++++ Source passage ++++

When I worked in Master Control at CBZ (CBC Fredericton), one had to be ready for a crisis to avoid dead air on radio. We had a set of procedures to follow whenever “dead air” happened and were ready to pounce into action at a moments notice literally. However, when I tried to apply risk mitigation or point out potential risks to IT procedures, the rest of my IT management team always down played my warnings and thought I was negative. Frankly, they couldn’t see danger in front of their noses. I lost faith in my manager because of this. It’s good to be positive but if you have a leak in your boat, shouldn’t you point out the leak before you sink? Some leaders like to pretend if they ignore the leak it will self prepare or go away. It doesn’t matter how positive you may be, if you are not preparing for the “what ifs” then your boat will sink.
Thanks Mike. Preparing for ‘what if’s’ keeps a wise leader out of the unemployment line…
Creating an environment that is safe for employees, leaders, and managers to engage in truthtelling is one sure way to minimize crisis within an organization. When employees know they will not be penalized for expressing their best reasons for disagreement with a process or new direction, then fewer crises will develop, Crisis that occur based on environmental changes can be readily dealt with in companies where trust is valued among all the stakeholders. Each company should strive to create a culture of trust.

++++ Supplied information ++++

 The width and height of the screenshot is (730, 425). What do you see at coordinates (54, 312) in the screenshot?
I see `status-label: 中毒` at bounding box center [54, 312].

++++

Tasks -
(1) Answer these from the source passage:
(a) At what station did the writer work in Master Control?
(b) How did the writer's IT management team respond to the writer's warnings about risks?
(c) What should each company strive to create, according to the final comment?
(2) Extract the stretch of the source passage from "Thanks Mike. Preparing" through "culture of trust.".

Answers to the tasks -
(1)
(a) CBZ (CBC Fredericton).
(b) They always downplayed the warnings and thought the writer was negative.
(c) A culture of trust.

(2)
Thanks Mike. Preparing for ‘what if’s’ keeps a wise leader out of the unemployment line…
Creating an environment that is safe for employees, leaders, and managers to engage in truthtelling is one sure way to minimize crisis within an organization. When employees know they will not be penalized for expressing their best reasons for disagreement with a process or new direction, then fewer crises will develop, Crisis that occur based on environmental changes can be readily dealt with in companies where trust is valued among all the stakeholders. Each company should strive to create a culture of trust.